=== Set task ===
Rewrite every line of the listing below as a numbered list, skipping any blank lines. Leave the pictures out.

[BEGIN Records to use]

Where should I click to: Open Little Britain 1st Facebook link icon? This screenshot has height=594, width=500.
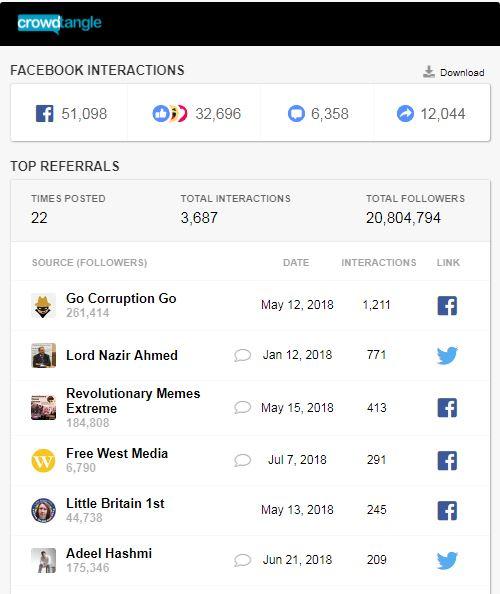[x=447, y=510]
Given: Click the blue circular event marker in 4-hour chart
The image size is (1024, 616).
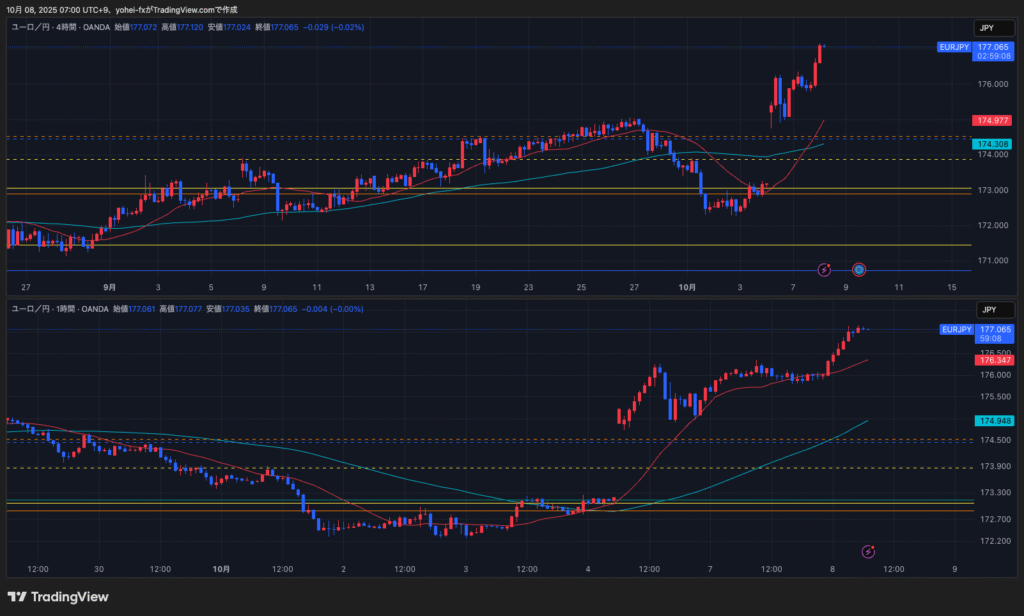Looking at the screenshot, I should tap(858, 269).
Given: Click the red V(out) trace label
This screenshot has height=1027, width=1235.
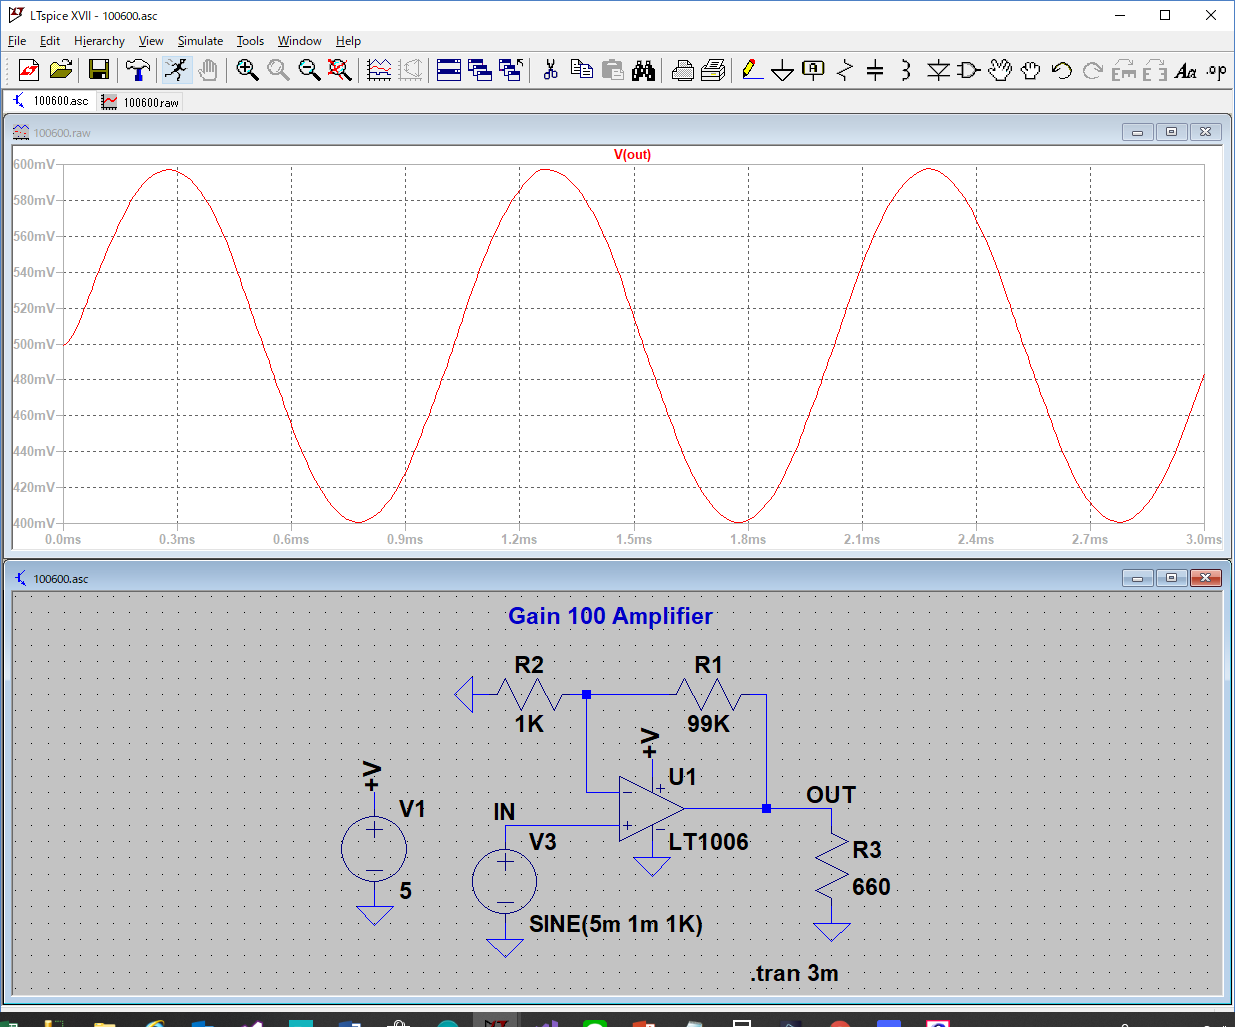Looking at the screenshot, I should tap(632, 155).
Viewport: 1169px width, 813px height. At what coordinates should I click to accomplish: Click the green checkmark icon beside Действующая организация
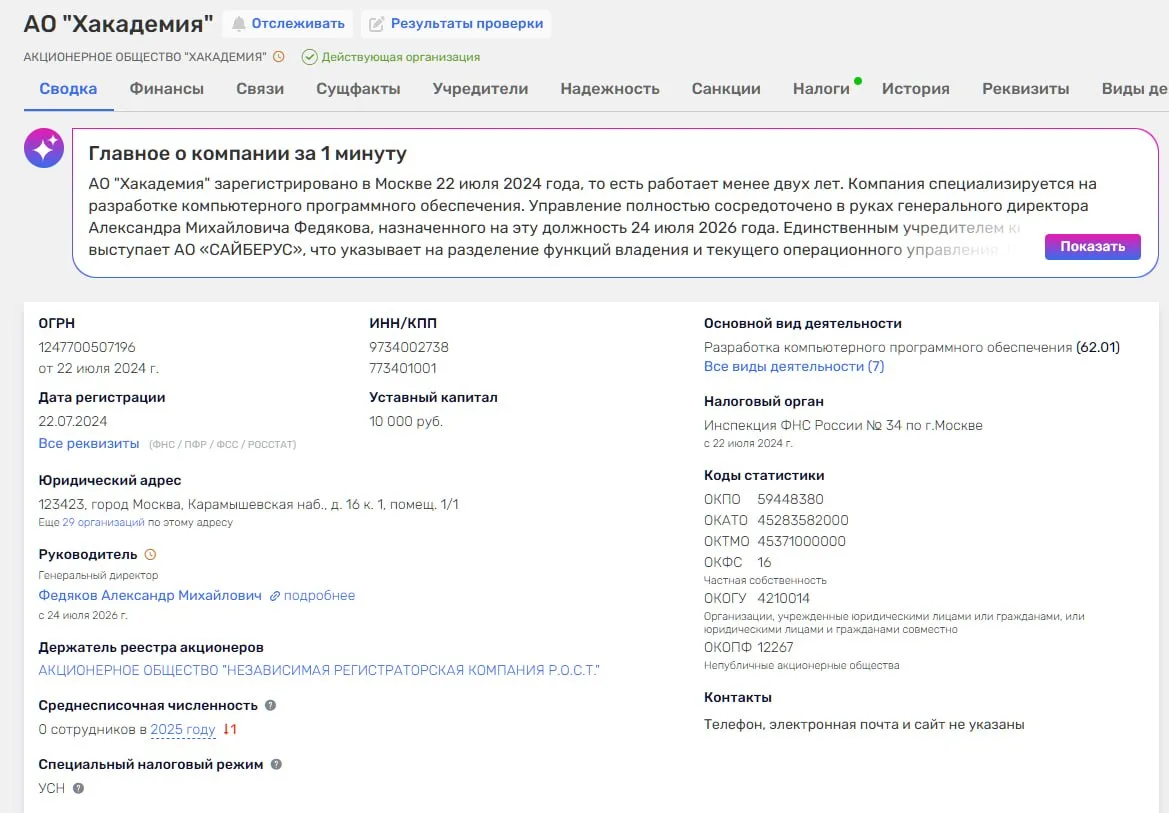(x=309, y=57)
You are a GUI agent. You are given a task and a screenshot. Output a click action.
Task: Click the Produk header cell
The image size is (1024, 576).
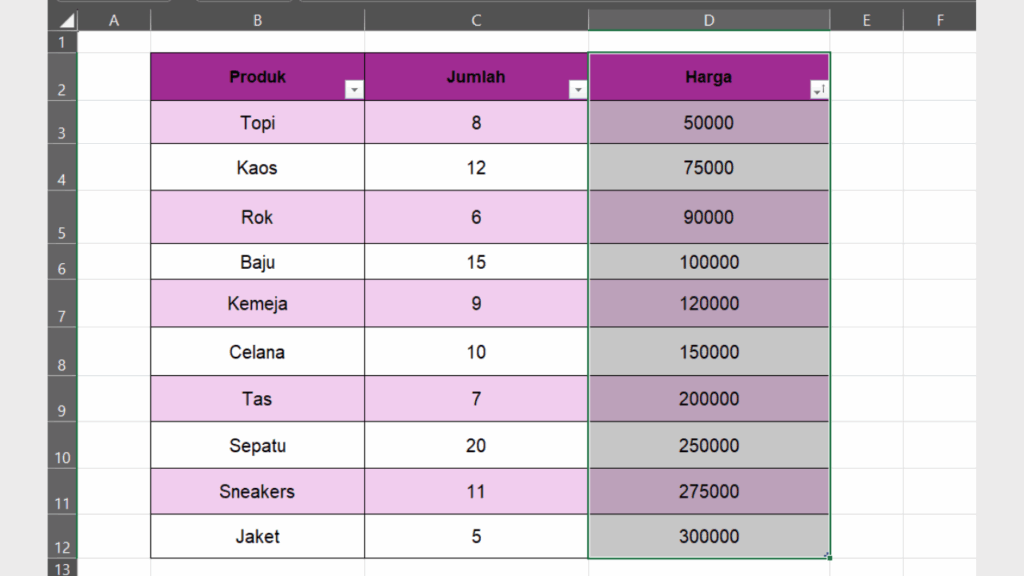[x=257, y=77]
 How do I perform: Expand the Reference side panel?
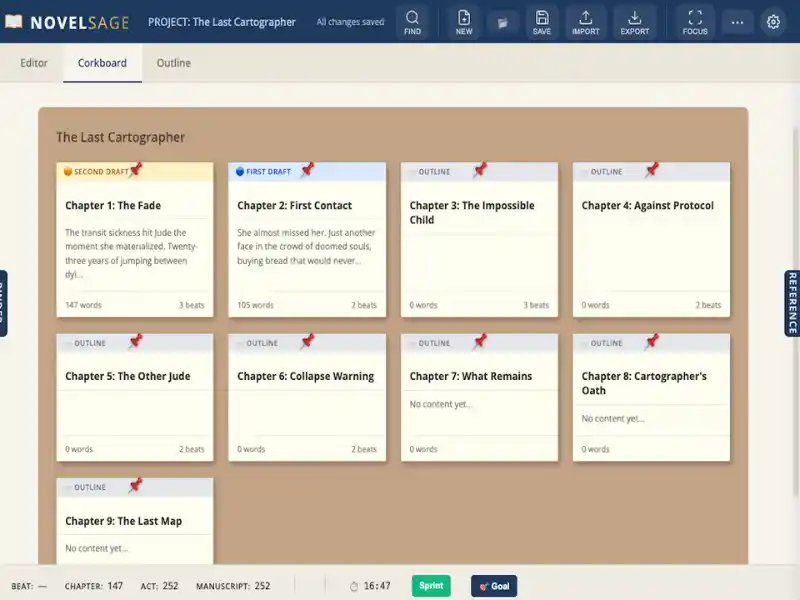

[END Records to use]

=== Solution to this exercise ===
1. Where should I click to: Open Little Britain 1st Facebook link icon? This screenshot has height=594, width=500.
2. [x=447, y=510]
3. Given: Click the blue circular event marker in 4-hour chart
4. The image size is (1024, 616).
5. Looking at the screenshot, I should tap(858, 269).
6. Given: Click the red V(out) trace label
7. This screenshot has height=1027, width=1235.
8. Looking at the screenshot, I should tap(632, 155).
9. Viewport: 1169px width, 813px height. At what coordinates should I click to accomplish: Click the green checkmark icon beside Действующая организация
10. (x=309, y=57)
11. You are a GUI agent. You are given a task and a screenshot. Output a click action.
12. Task: Click the Produk header cell
13. The image size is (1024, 576).
14. [x=257, y=77]
15.  How do I perform: Expand the Reference side panel?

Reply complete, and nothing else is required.